## ACTION ITEM
When you write the records again, keep every line exactly as it was.

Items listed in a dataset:
*****

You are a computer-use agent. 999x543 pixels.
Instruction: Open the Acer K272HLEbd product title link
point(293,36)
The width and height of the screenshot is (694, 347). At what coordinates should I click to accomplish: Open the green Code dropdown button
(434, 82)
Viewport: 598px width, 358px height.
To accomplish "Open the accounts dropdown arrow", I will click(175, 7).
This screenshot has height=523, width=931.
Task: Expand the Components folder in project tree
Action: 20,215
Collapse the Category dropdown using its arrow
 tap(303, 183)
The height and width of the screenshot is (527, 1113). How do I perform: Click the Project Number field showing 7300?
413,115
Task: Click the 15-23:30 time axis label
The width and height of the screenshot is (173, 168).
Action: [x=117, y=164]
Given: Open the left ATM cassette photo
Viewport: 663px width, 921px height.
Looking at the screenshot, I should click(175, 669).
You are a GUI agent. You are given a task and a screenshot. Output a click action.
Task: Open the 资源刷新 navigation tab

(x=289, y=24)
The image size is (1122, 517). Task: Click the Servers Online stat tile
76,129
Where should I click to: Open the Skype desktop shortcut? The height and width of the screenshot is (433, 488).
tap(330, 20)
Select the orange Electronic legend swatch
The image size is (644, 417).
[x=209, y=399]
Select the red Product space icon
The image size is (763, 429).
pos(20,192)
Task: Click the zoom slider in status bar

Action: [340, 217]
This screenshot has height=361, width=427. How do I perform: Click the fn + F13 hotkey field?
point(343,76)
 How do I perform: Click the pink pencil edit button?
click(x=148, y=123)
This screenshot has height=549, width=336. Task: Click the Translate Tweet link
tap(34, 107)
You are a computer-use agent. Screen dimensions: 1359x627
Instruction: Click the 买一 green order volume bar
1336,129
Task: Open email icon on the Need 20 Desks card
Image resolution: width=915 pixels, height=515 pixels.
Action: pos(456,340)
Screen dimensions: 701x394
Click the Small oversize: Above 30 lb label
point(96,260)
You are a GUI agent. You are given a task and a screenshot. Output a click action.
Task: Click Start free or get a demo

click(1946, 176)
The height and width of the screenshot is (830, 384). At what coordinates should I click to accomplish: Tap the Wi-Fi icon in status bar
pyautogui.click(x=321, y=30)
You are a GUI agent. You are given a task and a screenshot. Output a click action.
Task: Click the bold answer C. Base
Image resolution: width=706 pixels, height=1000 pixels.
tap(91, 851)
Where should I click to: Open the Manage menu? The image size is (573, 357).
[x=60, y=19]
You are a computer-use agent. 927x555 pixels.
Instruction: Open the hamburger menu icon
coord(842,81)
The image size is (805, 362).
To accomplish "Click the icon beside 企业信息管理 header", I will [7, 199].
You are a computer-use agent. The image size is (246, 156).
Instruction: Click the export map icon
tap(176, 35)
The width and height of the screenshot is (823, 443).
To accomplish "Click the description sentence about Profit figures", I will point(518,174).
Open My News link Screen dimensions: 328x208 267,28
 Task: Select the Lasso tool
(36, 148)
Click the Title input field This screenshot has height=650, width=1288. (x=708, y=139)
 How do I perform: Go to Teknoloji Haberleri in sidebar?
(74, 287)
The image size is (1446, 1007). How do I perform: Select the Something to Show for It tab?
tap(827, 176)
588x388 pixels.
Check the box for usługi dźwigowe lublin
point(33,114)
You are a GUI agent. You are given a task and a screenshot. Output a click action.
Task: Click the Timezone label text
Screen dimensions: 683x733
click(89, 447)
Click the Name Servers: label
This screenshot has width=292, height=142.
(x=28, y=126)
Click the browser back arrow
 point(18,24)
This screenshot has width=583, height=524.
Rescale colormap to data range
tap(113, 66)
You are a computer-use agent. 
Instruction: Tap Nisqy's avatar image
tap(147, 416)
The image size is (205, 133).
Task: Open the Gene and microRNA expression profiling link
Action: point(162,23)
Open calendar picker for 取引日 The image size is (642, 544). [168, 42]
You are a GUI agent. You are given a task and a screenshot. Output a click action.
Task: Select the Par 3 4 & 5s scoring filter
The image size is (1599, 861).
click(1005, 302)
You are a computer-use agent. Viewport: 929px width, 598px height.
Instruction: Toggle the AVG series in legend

*****

## EXERCISE RESPONSE
You are a computer-use agent. 999x543 pixels.
Instruction: Open the Acer K272HLEbd product title link
point(293,36)
The width and height of the screenshot is (694, 347). At what coordinates should I click to accomplish: Open the green Code dropdown button
(434, 82)
Viewport: 598px width, 358px height.
To accomplish "Open the accounts dropdown arrow", I will click(175, 7).
This screenshot has height=523, width=931.
Task: Expand the Components folder in project tree
Action: 20,215
Collapse the Category dropdown using its arrow
 tap(303, 183)
The height and width of the screenshot is (527, 1113). How do I perform: Click the Project Number field showing 7300?
413,115
Task: Click the 15-23:30 time axis label
The width and height of the screenshot is (173, 168).
Action: [x=117, y=164]
Given: Open the left ATM cassette photo
Viewport: 663px width, 921px height.
Looking at the screenshot, I should click(175, 669).
You are a GUI agent. You are given a task and a screenshot. Output a click action.
Task: Open the 资源刷新 navigation tab

(x=289, y=24)
The image size is (1122, 517). Task: Click the Servers Online stat tile
76,129
Where should I click to: Open the Skype desktop shortcut? The height and width of the screenshot is (433, 488).
tap(330, 20)
Select the orange Electronic legend swatch
The image size is (644, 417).
[x=209, y=399]
Select the red Product space icon
The image size is (763, 429).
pos(20,192)
Task: Click the zoom slider in status bar

Action: [340, 217]
This screenshot has height=361, width=427. How do I perform: Click the fn + F13 hotkey field?
point(343,76)
 How do I perform: Click the pink pencil edit button?
click(x=148, y=123)
This screenshot has height=549, width=336. Task: Click the Translate Tweet link
tap(34, 107)
You are a computer-use agent. Screen dimensions: 1359x627
Instruction: Click the 买一 green order volume bar
1336,129
Task: Open email icon on the Need 20 Desks card
Image resolution: width=915 pixels, height=515 pixels.
Action: pos(456,340)
Screen dimensions: 701x394
Click the Small oversize: Above 30 lb label
point(96,260)
You are a GUI agent. You are given a task and a screenshot. Output a click action.
Task: Click Start free or get a demo

click(1946, 176)
The height and width of the screenshot is (830, 384). At what coordinates should I click to accomplish: Tap the Wi-Fi icon in status bar
pyautogui.click(x=321, y=30)
You are a GUI agent. You are given a task and a screenshot. Output a click action.
Task: Click the bold answer C. Base
Image resolution: width=706 pixels, height=1000 pixels.
tap(91, 851)
Where should I click to: Open the Manage menu? The image size is (573, 357).
[x=60, y=19]
You are a computer-use agent. 927x555 pixels.
Instruction: Open the hamburger menu icon
coord(842,81)
The image size is (805, 362).
To accomplish "Click the icon beside 企业信息管理 header", I will [7, 199].
You are a computer-use agent. The image size is (246, 156).
Instruction: Click the export map icon
tap(176, 35)
The width and height of the screenshot is (823, 443).
To accomplish "Click the description sentence about Profit figures", I will point(518,174).
Open My News link Screen dimensions: 328x208 267,28
 Task: Select the Lasso tool
(36, 148)
Click the Title input field This screenshot has height=650, width=1288. (x=708, y=139)
 How do I perform: Go to Teknoloji Haberleri in sidebar?
(74, 287)
The image size is (1446, 1007). How do I perform: Select the Something to Show for It tab?
tap(827, 176)
588x388 pixels.
Check the box for usługi dźwigowe lublin
point(33,114)
You are a GUI agent. You are given a task and a screenshot. Output a click action.
Task: Click the Timezone label text
Screen dimensions: 683x733
click(89, 447)
Click the Name Servers: label
This screenshot has width=292, height=142.
(x=28, y=126)
Click the browser back arrow
 point(18,24)
This screenshot has width=583, height=524.
Rescale colormap to data range
tap(113, 66)
You are a computer-use agent. 
Instruction: Tap Nisqy's avatar image
tap(147, 416)
The image size is (205, 133).
Task: Open the Gene and microRNA expression profiling link
Action: point(162,23)
Open calendar picker for 取引日 The image size is (642, 544). [168, 42]
You are a GUI agent. You are given a task and a screenshot. Output a click action.
Task: Select the Par 3 4 & 5s scoring filter
The image size is (1599, 861).
click(1005, 302)
You are a computer-use agent. Viewport: 929px width, 598px height.
Instruction: Toggle the AVG series in legend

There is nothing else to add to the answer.